Reviews

After the End at Theatre Royal Stratford East – review

Dennis Kelly’s two-hander continues its run until 26 March

Sarah Crompton

Sarah Crompton

| |

7 March 2022

Nick Blood and Amaka Okafor in After the End
Nick Blood and Amaka Okafor in After the End
© The Other Richard

Two work colleagues, with an uneasy, ill-defined relationship, are trapped in a nuclear bunker after a nuclear explosion causes fallout in the city where they live. The premise of Denis Kelly's play is chilling – but not necessarily what you need in a week when a real-life missile strike caused a fire at a nuclear power station in Ukraine. Events depicted feel uncomfortably close to home.

Lyndsey Turner's revival of a play first seen in 2005 seems apposite in other ways too. It's an uncomfortable, disturbing and ultimately violent description of a toxic relationship and the ways men find of exerting power over women.

It quickly becomes clear that Mark (Nick Blood), her colleague at work, has an unhealthy obsession with Louise (Amaka Okafor). When they are entombed together, his illusions that she might feel the same about him – the nerd, the man who has been teased for buying a flat because it has a nuclear bunker in the garden – are initially comic, but rapidly become terrifying, as he starves her of food because she won't play "Dungeons and Dragons" with him, and thus fulfil one long-held fantasy. Things get worse, considerably worse, from there.

It's astonishing to think that five years after he wrote this Kelly produced the transforming musical Matilda. The view of human nature revealed here is so utterly bleak and depressed that it's hard to imagine it springs from the same brain.

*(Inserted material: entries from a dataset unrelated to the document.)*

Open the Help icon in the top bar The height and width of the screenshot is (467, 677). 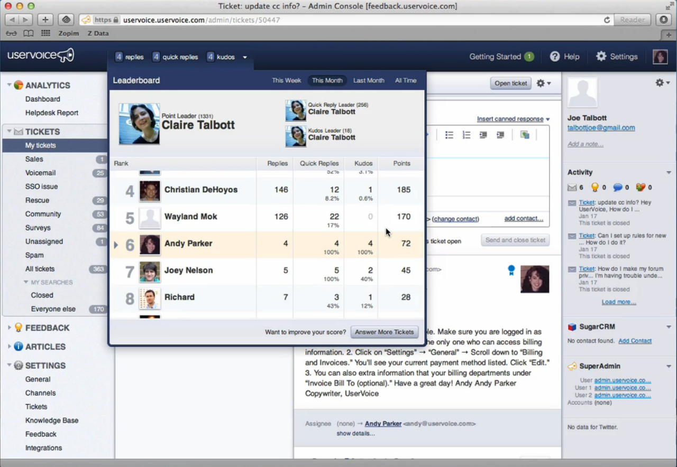tap(553, 57)
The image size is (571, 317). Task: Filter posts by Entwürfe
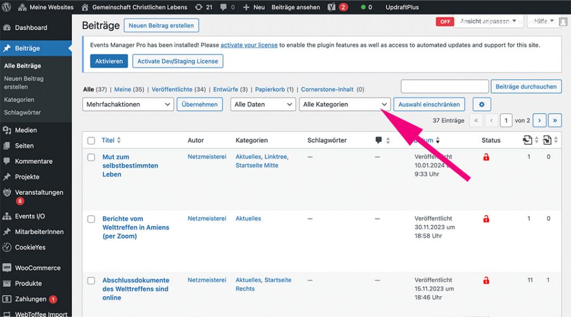point(225,89)
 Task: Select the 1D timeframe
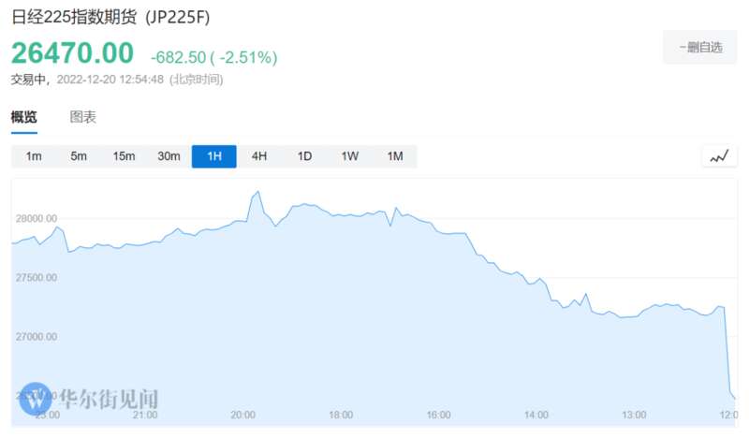coord(304,156)
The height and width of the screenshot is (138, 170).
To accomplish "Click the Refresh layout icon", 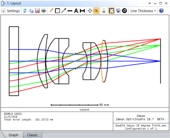I will 25,11.
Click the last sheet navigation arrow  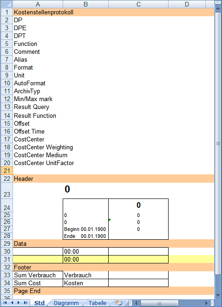point(26,303)
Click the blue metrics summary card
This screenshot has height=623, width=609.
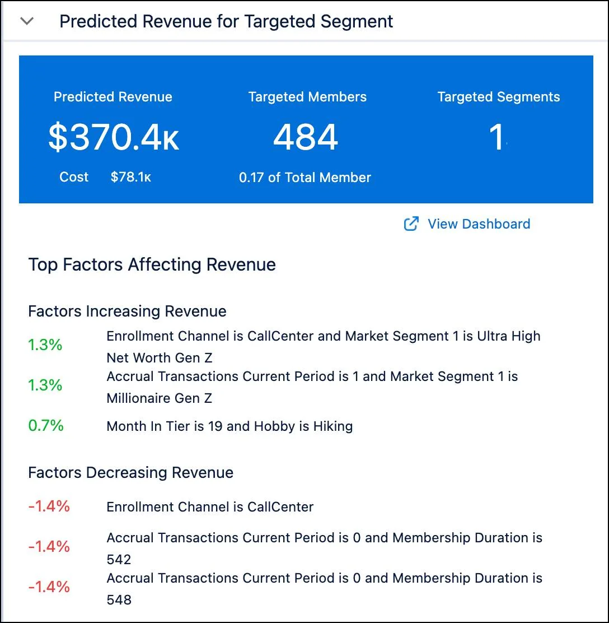click(305, 128)
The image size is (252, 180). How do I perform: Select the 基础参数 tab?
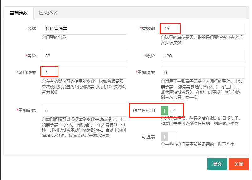tap(19, 13)
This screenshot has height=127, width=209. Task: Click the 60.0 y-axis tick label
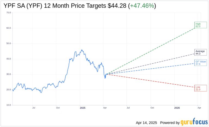pyautogui.click(x=8, y=28)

In effect, that's what makes this early work so difficult. It's not just that the situation is terrifying or that the character traits displayed are so relentlessly unattractive; it's that they are very much one-note. Mark is creepy and controlling; Louise is confident and self-obsessed. You wouldn't much want to be in a nuclear bunker with either of them, and although both Blood and Okafor give well-defined performances, they are stuck with the same lack of texture.

That said, Turner's production is characteristically acute, mining some of the early comedy to make the later descent into horror all the more startling. Peter McKintosh contributes a stylised set – this is a very elegant bunker – in monochrome yellow, with the escape hatch (occasionally lit) high in the ceiling above them.

This not-quite-reality emphasises the thought that dawns on us and Louise simultaneously: we only have Mark's word that there has been a nuclear attack. We may be witnessing a very different narrative than the one originally presented. The queasy sense of growing terror is bolstered by Tim Lutkin's murky lighting, combined with blinding flashes of white light at the end of each scene, and by Tingying Dong's jangling score.

It's all terrifically done, and the sheer force of the writing – with a surprising twist towards the close – presages the quality of Kelly's career since. Maybe it's the timing of the production that just makes it feel heart-pressingly pointless. It is a production I admired, but not a play I ever want to experience again.